§ **Problem to work on**
Output must consist only of the lines of the material below from the one with "1568x420 pixels. Task: Click" through the one with "Click Neuer Ordner button 1568x700 pixels.", each reproduced exactly; no pictures belong in it.

§ **Available data**
^^^^

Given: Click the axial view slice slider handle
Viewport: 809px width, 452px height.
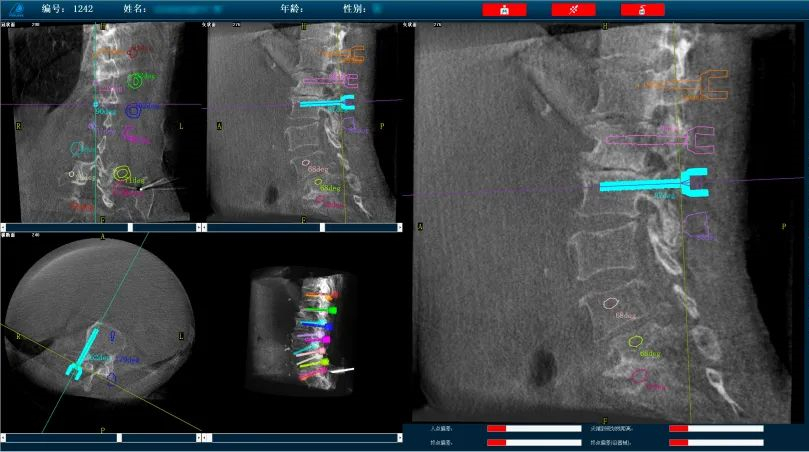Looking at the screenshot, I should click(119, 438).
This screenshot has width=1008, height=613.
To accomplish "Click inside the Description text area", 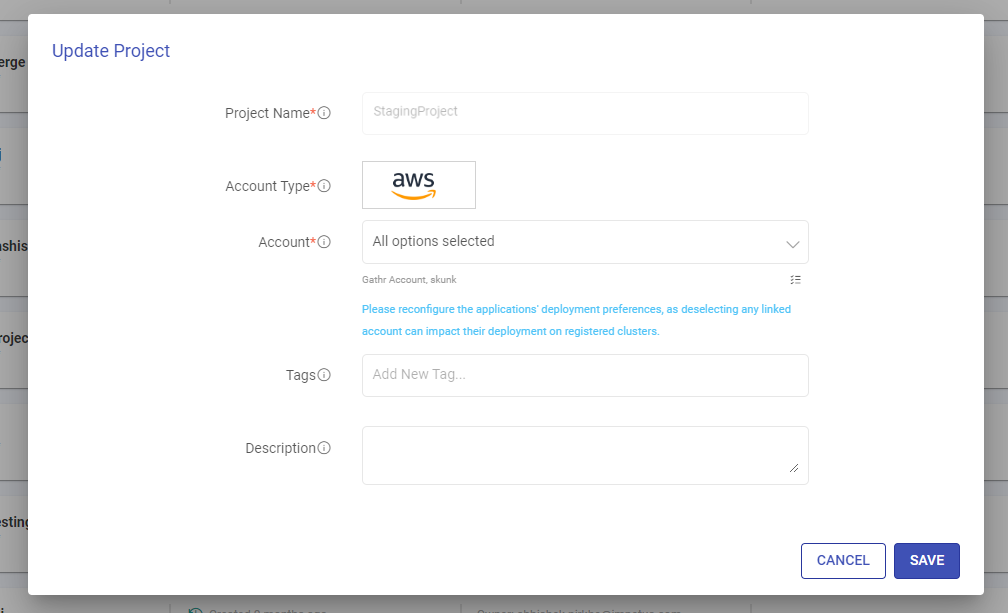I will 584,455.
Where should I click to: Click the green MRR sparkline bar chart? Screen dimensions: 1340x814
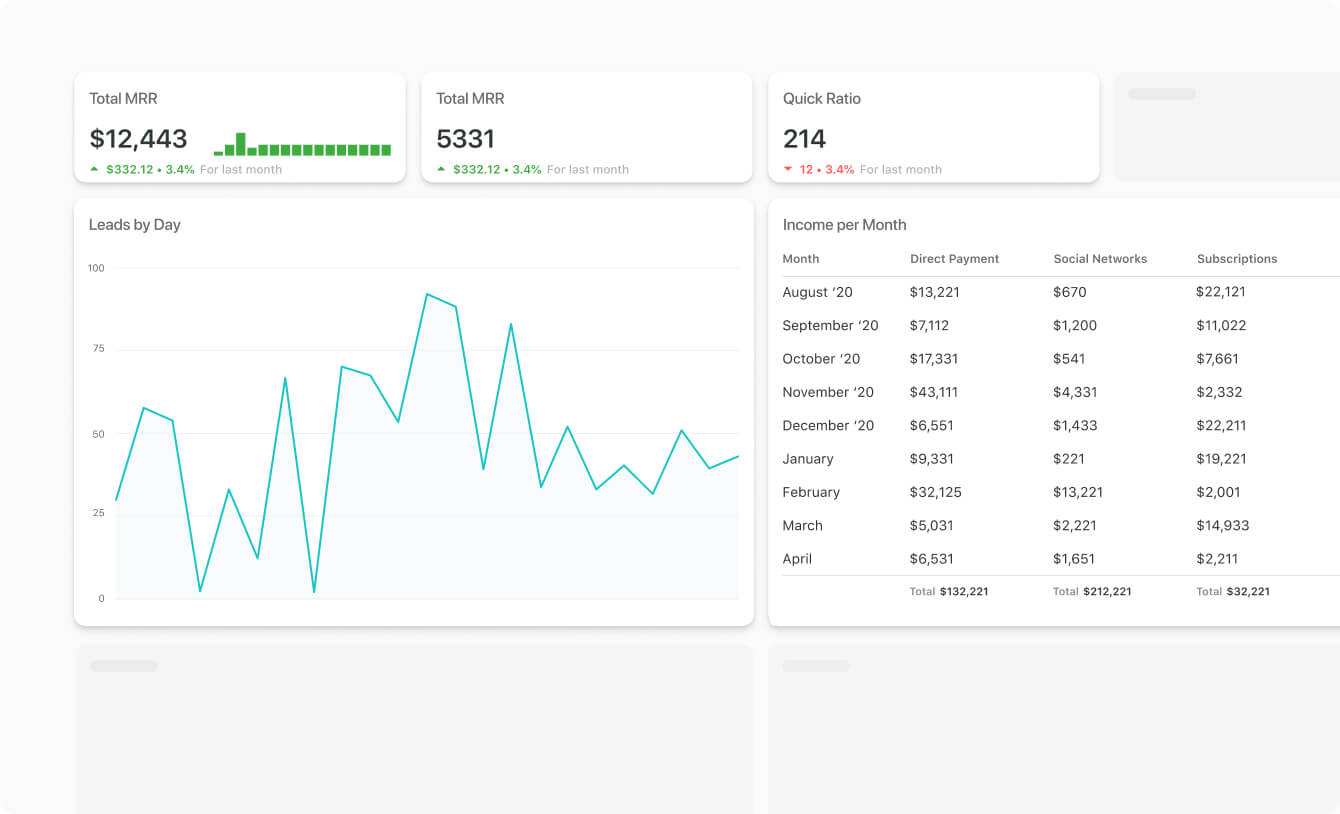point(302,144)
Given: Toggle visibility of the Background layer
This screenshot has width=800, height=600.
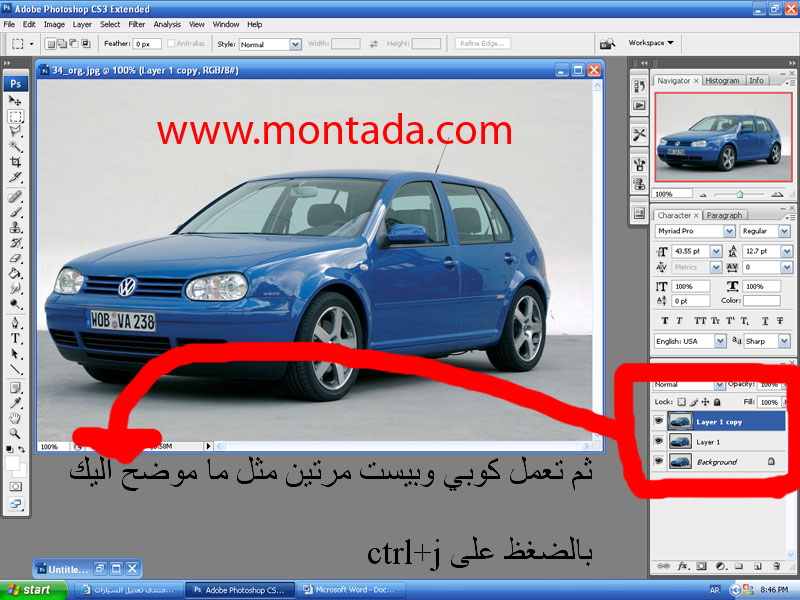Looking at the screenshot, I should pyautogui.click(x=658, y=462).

^^^^

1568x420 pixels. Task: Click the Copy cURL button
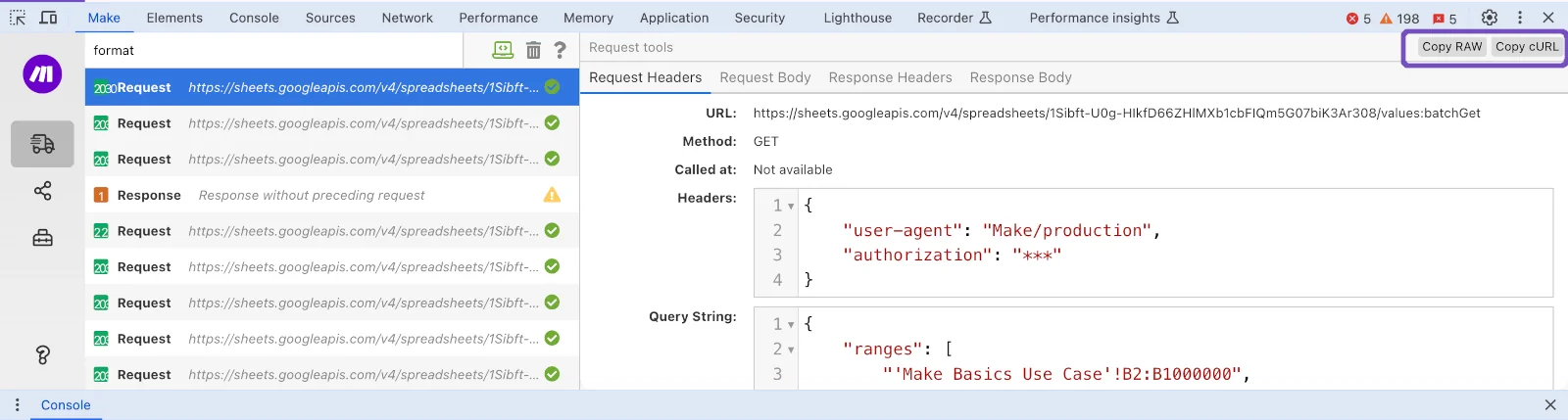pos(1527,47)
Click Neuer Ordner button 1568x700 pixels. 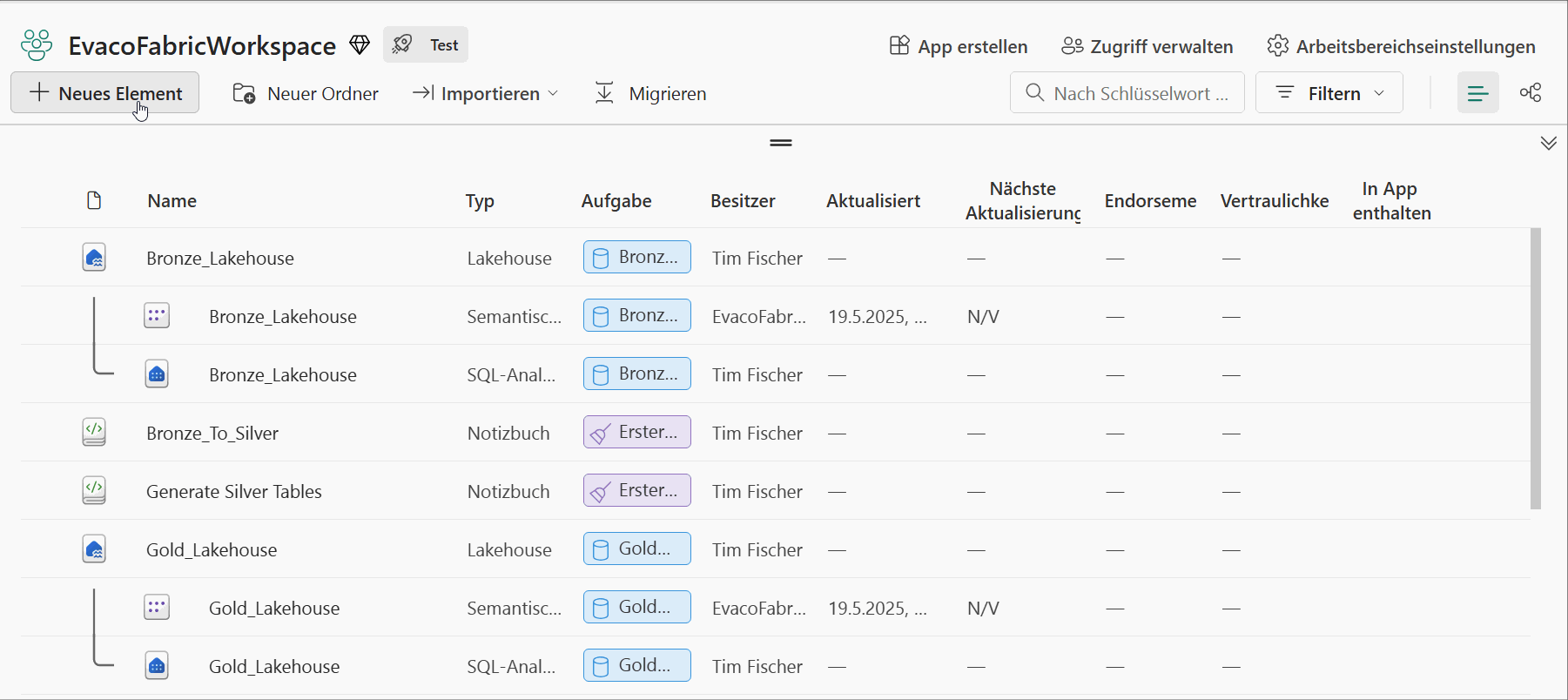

^^^^

§ **Result**
1568x420 pixels. Task: Click the Copy cURL button
pos(1527,47)
Click Neuer Ordner button 1568x700 pixels. 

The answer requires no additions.